== What the exercise asks ==
Copy, in full, each line of the material that holds the word "agent".

== Working data ==

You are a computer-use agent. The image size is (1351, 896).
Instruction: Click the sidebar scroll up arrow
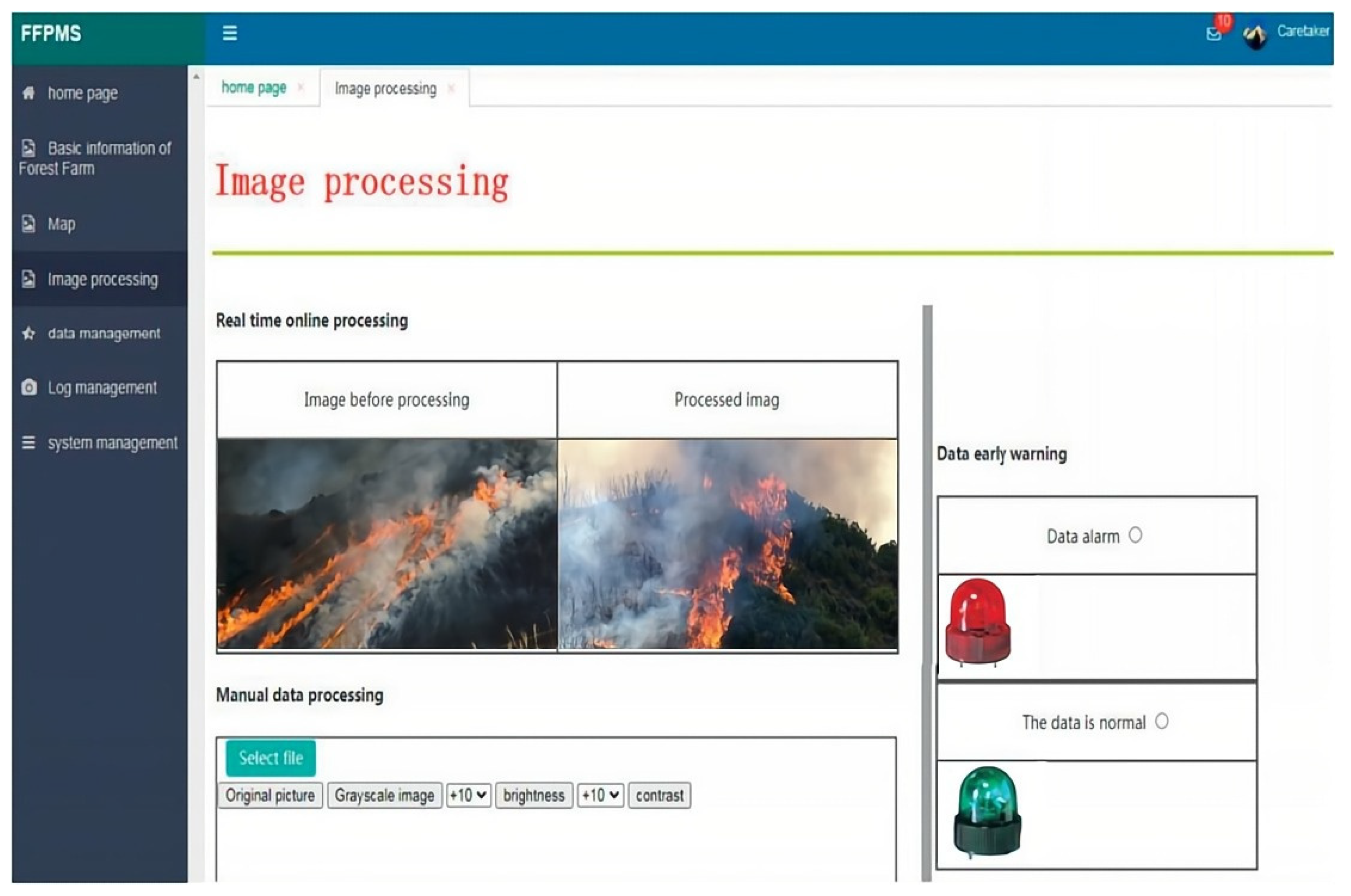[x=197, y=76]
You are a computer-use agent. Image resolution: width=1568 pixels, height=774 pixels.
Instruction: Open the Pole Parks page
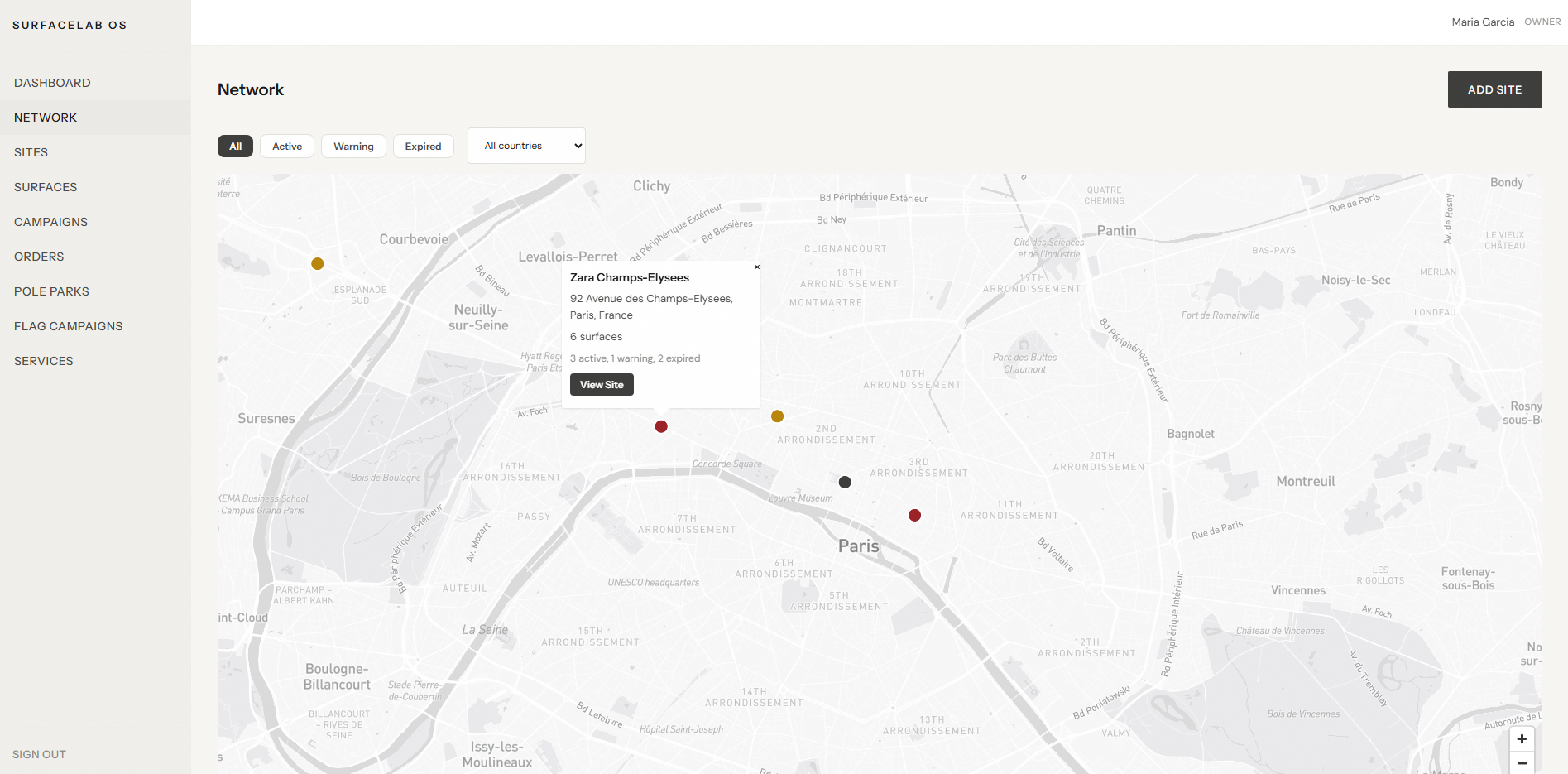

== Task answer ==
You are a computer-use agent. The image size is (1351, 896).
You are a computer-use agent. Image resolution: width=1568 pixels, height=774 pixels.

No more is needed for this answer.